The John F. Kennedy Schule was established in the early 1960s during the Allied occupation as a flagship of bi-cultural good will. By the 1990s, when I was a student there, it was a lousy Cold War relic with a bloated bureaucracy resulting from the maintenance of dual German and American school administrations, despite an ever dwindling number of native English-speaking students. At JFK, you were free to write an exam in English, and if a word didn’t come to mind, simply insert its German equivalent. You could even apply German conjugations to English verbs! Subjects were taught haphazardly in either language, with instruction often switching each year. Phonetic approximations of words moseyed into my speech and writing; the resulting functional bi-illiteracy only further exacerbated by the limited vocabulary often favored by teenagers. This did not afflict me alone, but thousands of survivors of this institution.

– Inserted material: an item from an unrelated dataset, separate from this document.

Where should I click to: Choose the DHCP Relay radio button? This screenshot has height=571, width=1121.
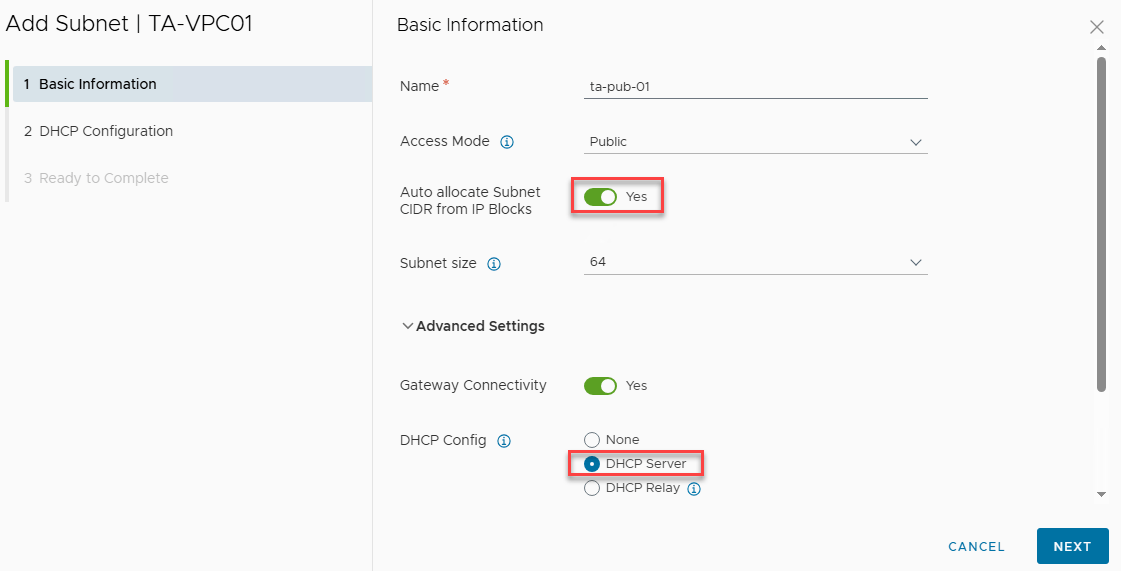click(x=592, y=489)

When I left Berlin to move to Dublin, with no intention of ever returning, I began to read furiously in English in order to overcome my handicap, and purposefully neglected to do the same in German. Over many years – all the way through high school and well into college in the US – I struggled to rid my writing of grammatical Germanisms.
Having recently moved back to Berlin some fifteen years later, I live in terror of a relapse. In German, I have the vocabulary of a sixteen-year old pot head. I consider it an act of consideration that I abstain from writing anything but emails in it.
The responses elicited by my stubborn refusal to write in German however beget other questions:
Why do the non-proficient choose to write in English, often on these very 60pages? Is fluent mastery of language subjective? Is International English, with its uninhibited disregard for grammatical conventions, such as correct preposition usage, a language in its own right? Freed from the rigors of German, is the experience of writing in English emancipatory? Does English perhaps in fact deserve to be bastardized, because it is the language of Empire, of globalized capital and culture?
I went to the ER this evening because of a pain in my left eye. The eye doctor on duty, a young bespectacled fellow with an extravagant quiff of blonde hair, wanted to test my vision by making me read a series of ascending odd and even numbers.
He pointed to the sign across the room and instructed me to cover one eye and read the top row, then the bottom. “What does the top row say?” he asked with contrived earnestness. I told him this wouldn’t work as a test, because I had already seen the numbers. “It’s not a test,” he emphasized, adjusting his spectacles. “I trust you.” – “But I don’t trust myself,” I explained.
This soured the rest of our interaction.
When he handed me my prescription and told me to go for a check up the following week, with my “regular eye doctor,” I replied that I didn’t have one. He interpreted this as disrespect for his craft, rather than for what it was: misplaced immodesty at my hitherto perfect vision.
In the car ride back home, I told Youssef* that the doctor hadn’t liked me. “Why?” he asked. “Because I said I didn’t trust myself, and he probably thought I was being snide. Maybe I was. He was younger than me. That’s only recently been happening.
Younger – but I still have better vision. I don’t need glasses yet,” I said squinting out the window through my remaining good eye.